Tuesday, 11 May 2010

The Number 70 Route

Tuesday 11 May 2010

A week's gap in our journeys for reasons I won't go into in case you are reading this over a meal, but Mary, Linda and I were all set this week, and walked through parts of Acton from our first bus to board the 70 at noon in Horn Lane.

A single decker bus, it was busy all the way, with people getting on and off with shopping, and a number of large buggies.  We headed down the Uxbridge Road, here called Acton High Street, and were interested to see a green grocers that had not gone over to the plastic basin sales method.  We also passed a Passmore Edwards Library, so we are able to note what an all-round good guy he was.  Without him and Carnegie, we wonder how many London boroughs would have libraries.
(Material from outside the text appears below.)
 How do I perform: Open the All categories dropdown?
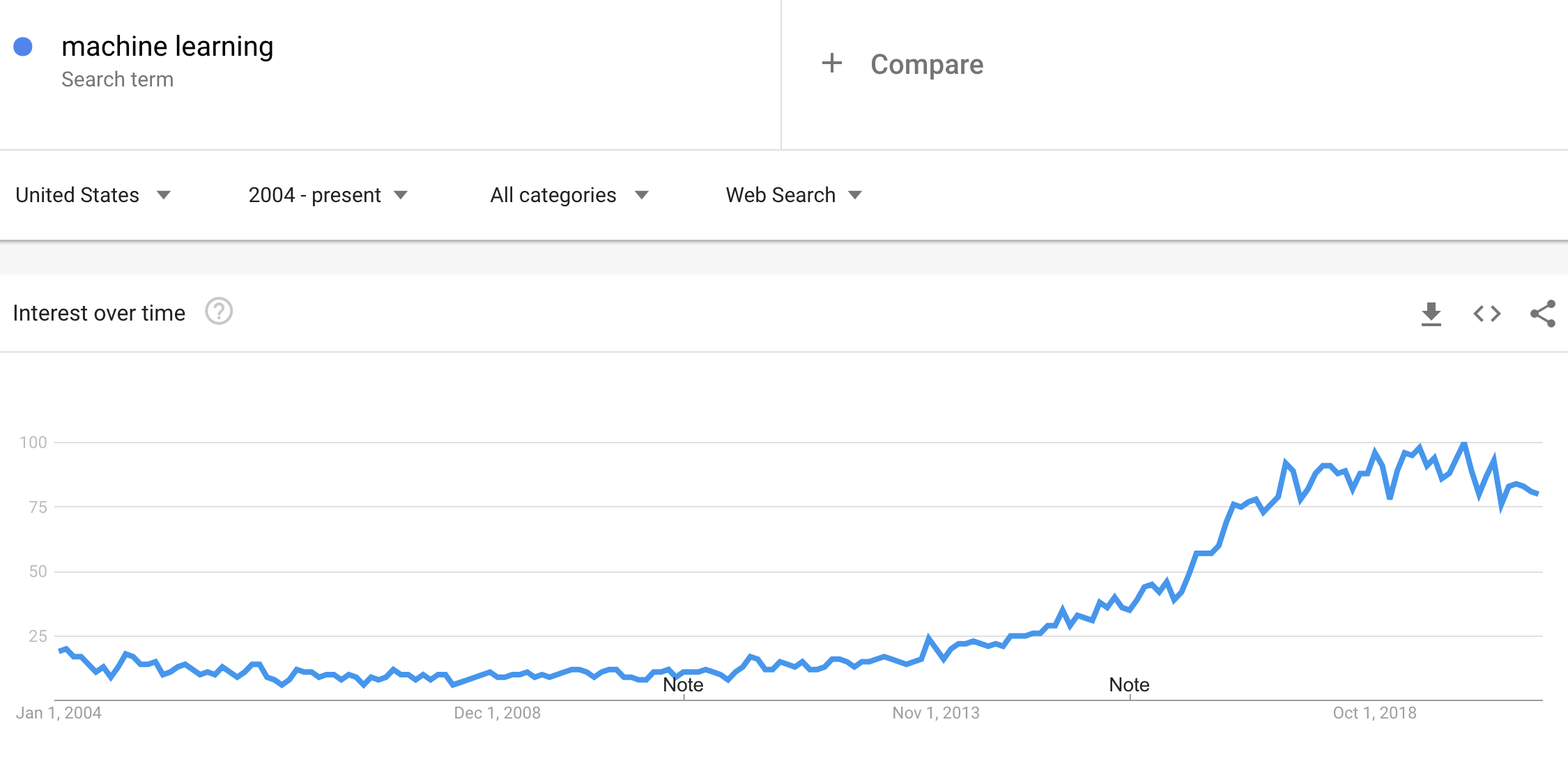(566, 195)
 We noted the EYCIS centre and the Michael Flanders Centre, opened by the great man's widow shortly after his death, and catering for the elderly.  Then we reached Acton Central Station and Acton Park, pleasingly springlike though the weather had clouded over, and then the King Fahad Academy, celebrating its silver jubilee this year.  Acton, by now East Acton, had become rather village like, with small cottages opening straight onto the pavements.
Soon we were over the A40 and passing Hammersmith Hospital and then Wormwood Scrubs Prison.  The attractive white painted blocks of flats that are called Pankhurst House and Nightingale House seem to indicate a feminist enclave, but I can't find any explanation of their names. Barlby Road brought us to the Kensal Road and the Grand Union Centre (and Canal) where we looped into and out of what we think of as 'Sylvia's Sainsbury's' before heading down Ladbroke Grove as far as Westbourne Park Road, and swung left, entering Notting Hill, with its pram shops, fine houses large and small, trendy restaurants, as well as the Portobello Road Market.
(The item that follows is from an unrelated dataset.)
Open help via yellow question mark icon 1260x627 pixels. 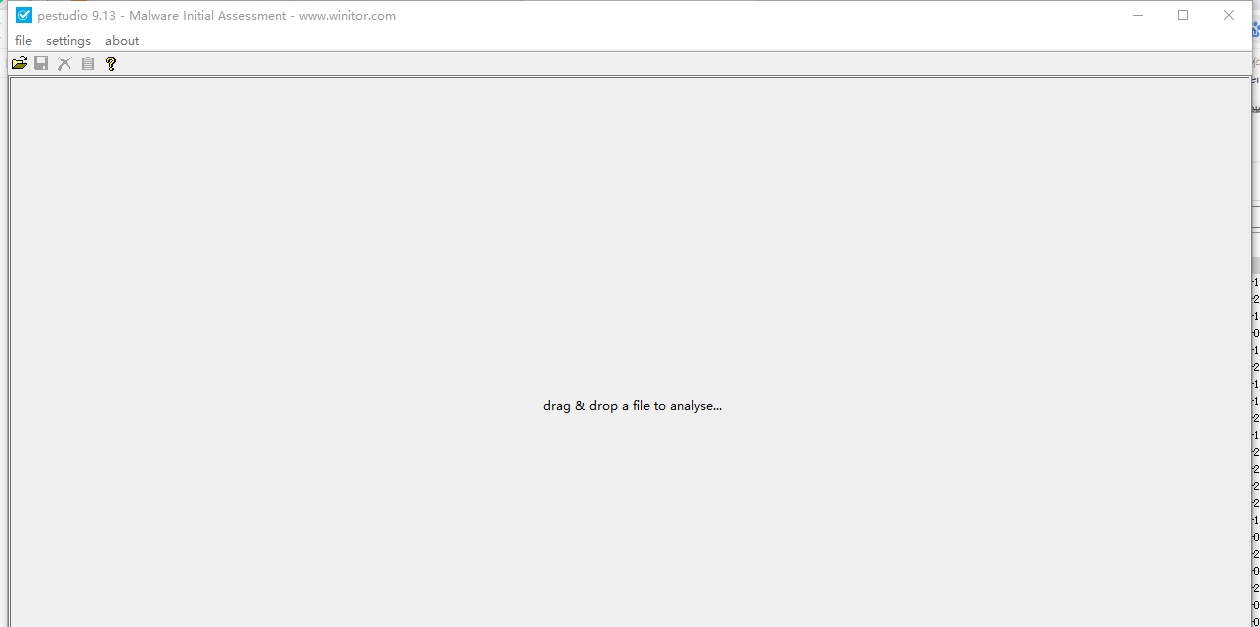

The bus took us round Whiteley's, and on past the Catholic Church of St Therese of Lisieux and the Anglican Church of St Mary Abbot, so we could have had both earthly and heavenly delights had we not been pressing on towards Kensington.  Along past Kensington Palace and Hyde Park, we turned right into Queen's Gate, with a Statue of General Napier as well as a blue placque for the ex-Hungarian Physicist Dennis Gabor.

We reached South Kensington Station at 13.00, after an hour of enjoyable West London travel.